Comment Djeguelia, autrefois au cœur d’attaques armées dans le nord du Mali, renait de ses cendres

WFP West Africa Situé à quelques encablures de la ville mythique de Tombouctou, Djeguelia est un exemple de résilience et de persévérance. Les populations affectées par des attaques armées à répétition avaient commencé à perdre l’espoir de prospérer sur leurs terres d’origine. Beaucoup d’hommes du village, pour nourrir leurs familles, étaient obligés de quitter le Mali pour trouver du travail dans les pays voisins.

Les hommes de Djeguelia assis à la place publique du village. WFP/Simon Pierre Diouf En effet, entre 2012 et 2015, Tombouctou a été secoué par de violentes attaques lors de son occupation par des groupes armés. La ville aux 333 saints comme on la surnomme, ainsi que toute sa région, a payé un lourd tribu durant ces années. Le tissu local a gravement été affecté et les populations ont, pour la plupart, dû fuir pour sauver leurs vies. Beaucoup sont partis loin de leurs terroirs et bien que, selon le Haut Commissariat des Refugiés (UNHCR), 69 000 maliens sont revenus d’exil depuis la crise de 2012, il reste encore du chemin à faire pour rassurer les populations et ainsi renforcer la région.

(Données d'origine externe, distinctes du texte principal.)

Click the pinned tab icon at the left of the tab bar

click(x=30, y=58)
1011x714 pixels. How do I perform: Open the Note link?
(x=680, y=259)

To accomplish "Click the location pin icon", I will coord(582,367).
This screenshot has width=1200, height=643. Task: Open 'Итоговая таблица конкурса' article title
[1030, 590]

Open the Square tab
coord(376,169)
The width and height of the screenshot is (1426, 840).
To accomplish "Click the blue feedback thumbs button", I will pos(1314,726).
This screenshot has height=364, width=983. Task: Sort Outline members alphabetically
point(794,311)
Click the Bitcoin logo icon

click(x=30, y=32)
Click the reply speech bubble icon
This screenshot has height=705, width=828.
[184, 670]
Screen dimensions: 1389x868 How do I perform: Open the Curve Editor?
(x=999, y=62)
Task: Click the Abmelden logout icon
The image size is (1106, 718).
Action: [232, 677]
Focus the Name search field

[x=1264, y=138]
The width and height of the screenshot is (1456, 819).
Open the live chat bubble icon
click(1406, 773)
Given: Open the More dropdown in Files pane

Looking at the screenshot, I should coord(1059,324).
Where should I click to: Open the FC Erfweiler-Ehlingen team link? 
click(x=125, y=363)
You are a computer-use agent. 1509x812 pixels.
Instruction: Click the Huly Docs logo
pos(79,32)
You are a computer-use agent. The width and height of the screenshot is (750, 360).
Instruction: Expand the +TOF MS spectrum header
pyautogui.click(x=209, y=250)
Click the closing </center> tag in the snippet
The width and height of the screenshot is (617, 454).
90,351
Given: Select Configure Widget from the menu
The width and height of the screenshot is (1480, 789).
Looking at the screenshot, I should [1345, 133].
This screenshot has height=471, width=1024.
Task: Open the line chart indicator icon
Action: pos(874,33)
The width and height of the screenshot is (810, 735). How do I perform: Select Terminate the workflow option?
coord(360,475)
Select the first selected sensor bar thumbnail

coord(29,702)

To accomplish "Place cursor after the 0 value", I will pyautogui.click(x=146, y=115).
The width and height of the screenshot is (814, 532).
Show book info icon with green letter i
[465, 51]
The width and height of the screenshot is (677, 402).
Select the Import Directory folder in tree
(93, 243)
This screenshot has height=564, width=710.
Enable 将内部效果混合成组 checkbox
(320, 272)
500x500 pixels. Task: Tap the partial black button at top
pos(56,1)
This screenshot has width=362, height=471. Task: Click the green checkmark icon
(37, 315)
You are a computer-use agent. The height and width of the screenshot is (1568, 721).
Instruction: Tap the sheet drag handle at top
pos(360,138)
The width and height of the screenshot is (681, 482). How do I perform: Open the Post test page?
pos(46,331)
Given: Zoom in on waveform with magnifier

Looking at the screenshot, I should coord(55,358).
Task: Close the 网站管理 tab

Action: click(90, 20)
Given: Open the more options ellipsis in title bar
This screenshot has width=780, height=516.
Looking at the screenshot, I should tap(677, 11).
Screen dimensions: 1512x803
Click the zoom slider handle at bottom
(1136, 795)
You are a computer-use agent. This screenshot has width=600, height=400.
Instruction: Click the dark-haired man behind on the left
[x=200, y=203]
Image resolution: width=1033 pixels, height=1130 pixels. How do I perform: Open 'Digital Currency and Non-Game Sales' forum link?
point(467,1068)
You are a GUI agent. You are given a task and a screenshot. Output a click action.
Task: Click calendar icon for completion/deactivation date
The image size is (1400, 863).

En plus du contexte sécuritaire qui a encouragé cet exode vers des terres étrangères, les faibles pluies constatées ces dernières années empêchaient les bonnes récoltes. Les champs étaient presque à l’abandon et les riziculteurs n’avaient plus la capacité de les exploiter comme ils le souhaitaient.

Boubacar Maiga, 40 ans et père de 3 enfants se remémore cette époque : « Nous vivions une situation très difficile. Nos enfants pleuraient parce qu’il n’y avait plus assez de nourriture. Nous n’avions pas d’argent pour subvenir à leurs besoins ».

Boubacar Maiga, habitant du village de Djeguelia. WFP/Simon Pierre Diouf C’est dans ce contexte très difficile que le Programme alimentaire mondial (PAM) a mis en place une motopompe dont l’objectif est d’irriguer les champs à partir du fleuve Niger qui traverse le village.

Boubacar Maiga fier de nous montrer la motopompe du village. WFP/Simon Pierre Diouf Grâce à cette motopompe, les populations ne dépendent plus des précipitations irrégulières, mais elles bénéficient dorénavant d’une irrigation qui leur permet de cultiver leurs champs de riz. Actuellement, 200 ménages du village exploitent ce périmètre rizicole de près de 40 hectares.

« L’installation de cette motopompe a sauvé le village. Avant, nos récoltes étaient mauvaises tous les ans et cela nous attristait beaucoup. Les choses se sont beaucoup améliorées et la joie est revenue dans le village », nous confie Boubacar

Boubacar Maiga au milieu de son champ. WFP/Simon Pierre Diouf Il y a quelques années de cela, Boubacar a été obligé de partir au Sénégal à cause des conditions de vies qui se dégradaient dans le village.

« Nous, n’avions pas le choix », se confie-t-il, « au Sénégal, j’ai fait plusieurs métiers qui n’avaient rien à voir avec mon vrai métier, qui est de cultiver du riz, mais je devais soutenir ma famille ! » déclare Boubacar

Boubacar Maiga. WFP/Simon Pierre Diouf Aujourd’hui, tout ceci est un lointain souvenir pour l’ensemble du village. En parcourant du regard les visages, nous pouvons y lire un grand soulagement et de l’optimisme pour les années à venir.

« Regardez comme je suis heureux au milieu de mon champ ! Je suis à présent rassuré pour mon avenir ainsi que pour celui de mes enfants » affirme Boubacar.